The work narrating these facts, “The great fire of Medieval Valencia (1447)” has been published in the “Urban History” journal (of the University of Cambridge) and stablishes a parallelism with other fires in other European cities during the modern age, with subsequent large urbanistic reforms (Madrid, León and London, among others). The research also highlights Petro Vetxo, an Italian watchmaker that supervised the rehabilitation of the area after the fire and became one of the authors of the urbanistic reformation.
“This event, shocking for the citizens of the time, has important economic and urbanistic consequences, but even though went unnoticed for the historiography, because sometimes those moments of splendour can cause the forget of the crisis, catastrophes and how our ancestors faced it”, say the experts.
Researchers of the University point out that by analysing the plan of Valencia of the Father Tosca in 1709, two and a half centuries after the disaster, we can find a much more regular design in the part of the urban pattern of the city corresponding to the urbanistic reform promoted by the municipal council of Valencia after the fire.
Petro Vetxo, an Italian watchmaker
With the reconstruction of the damaged part, we can discover the contribution made by characters such as Petro Vetxo, an “engineer”, in the words of Ferragud and García Marsilla, brought to the peninsula by the king Alfonso “the Magnanimous” in order to build a clock for the Royal Palace of Valencia. After that, he continued working for the Crown building weapons, and in other moments, in Russafa and in Montcada, doing ditches or, in 1447, keeping the new clock placed in the “Micalet”, the tower of the Cathedral of Valencia.
According to the experts, there are more individuals like Vetxo than we think, and they are still waiting to be discovered. The research shows the economic effort of the municipal council to indemnify those affected at the sinister (some people lost everything) and to re-establish the market environment, using also old neighbour demands.
Work sources
Carmel Ferragud and Juan Vicente García Marsilla used as sources for this work materials of the Municipal Archive of Valencia (manuals de consells i Sotsobreria de Murs i Valls); of the Archive of the Kingdom of Valencia (Civil Justice); and of the Archive of the Real Colegio del Patriarca or of the Corpus Christi (notarial protocoles).
Carmel Ferragut is a researcher of the López Piñero Institute for the History of Medicine and Science and professor of History of Science and Documentation of the Faculty of Medicine and Dentistry. Juan Vicente García Marsilla is professor of Art History of the Faculty of Geography and History.

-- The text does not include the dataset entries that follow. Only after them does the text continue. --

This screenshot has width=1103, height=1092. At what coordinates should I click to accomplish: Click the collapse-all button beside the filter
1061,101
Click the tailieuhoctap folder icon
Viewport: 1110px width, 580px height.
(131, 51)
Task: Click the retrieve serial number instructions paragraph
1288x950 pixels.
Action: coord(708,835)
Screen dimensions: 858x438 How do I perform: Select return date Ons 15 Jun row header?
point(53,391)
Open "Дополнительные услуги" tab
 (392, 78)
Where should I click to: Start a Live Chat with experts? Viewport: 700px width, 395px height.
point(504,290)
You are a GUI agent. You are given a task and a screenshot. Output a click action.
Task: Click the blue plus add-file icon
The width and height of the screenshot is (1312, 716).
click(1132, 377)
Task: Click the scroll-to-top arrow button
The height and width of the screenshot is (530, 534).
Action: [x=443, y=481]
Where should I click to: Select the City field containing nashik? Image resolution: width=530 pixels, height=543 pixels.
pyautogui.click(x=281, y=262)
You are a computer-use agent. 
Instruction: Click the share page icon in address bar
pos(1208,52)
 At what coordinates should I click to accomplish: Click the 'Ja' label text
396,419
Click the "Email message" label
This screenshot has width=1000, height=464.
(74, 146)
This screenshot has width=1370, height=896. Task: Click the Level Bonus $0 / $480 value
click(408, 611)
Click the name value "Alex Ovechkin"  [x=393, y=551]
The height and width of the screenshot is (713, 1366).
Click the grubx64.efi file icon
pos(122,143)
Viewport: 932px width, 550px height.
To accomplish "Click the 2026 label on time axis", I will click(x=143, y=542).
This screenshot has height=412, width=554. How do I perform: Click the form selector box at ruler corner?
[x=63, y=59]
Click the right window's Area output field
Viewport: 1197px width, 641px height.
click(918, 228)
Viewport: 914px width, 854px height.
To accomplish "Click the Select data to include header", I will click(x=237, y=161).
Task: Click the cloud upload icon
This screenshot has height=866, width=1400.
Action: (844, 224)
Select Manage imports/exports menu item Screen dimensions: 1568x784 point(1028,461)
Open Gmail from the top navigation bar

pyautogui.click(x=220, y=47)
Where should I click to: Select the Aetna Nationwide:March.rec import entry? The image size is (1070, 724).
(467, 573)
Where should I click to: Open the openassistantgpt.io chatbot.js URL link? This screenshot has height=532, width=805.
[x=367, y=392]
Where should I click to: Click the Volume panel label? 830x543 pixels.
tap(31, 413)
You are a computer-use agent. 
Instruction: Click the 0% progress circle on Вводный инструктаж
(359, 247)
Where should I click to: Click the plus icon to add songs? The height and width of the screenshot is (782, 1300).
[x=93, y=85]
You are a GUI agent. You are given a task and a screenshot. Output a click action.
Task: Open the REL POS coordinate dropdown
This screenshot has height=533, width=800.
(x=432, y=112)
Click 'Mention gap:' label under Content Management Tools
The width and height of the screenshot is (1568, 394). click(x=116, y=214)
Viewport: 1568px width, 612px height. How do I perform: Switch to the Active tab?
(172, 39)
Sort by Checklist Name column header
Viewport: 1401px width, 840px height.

Medieval fires in Valencia
In the medieval cities the risk of suffering horrific fires was very high, as well as the difficulties to extinguish them, despite having the extinction services and strategies to face them. Night oil lamps in houses built with high amounts of wood next to other houses were risk factors, in addition to the existence of narrow streets that made the access difficult. Between the strategies against the fire also was the prayers and processions to calm the divine wrath, point out the two researchers of the University.
The city of Valencia at the end of the 15th century had around 40.000 inhabitants inside the walls of the city, and maybe 20.000 in the surroundings. It is important the work “The great fire of medieval Valencia (1447)”, and Valencia was the most populated city of the Iberian Peninsula. The previous years there were fires in the city such as the ones of the years 1405, 1415 and 1423 and also were specially important the ones in the Cathedral in 1469.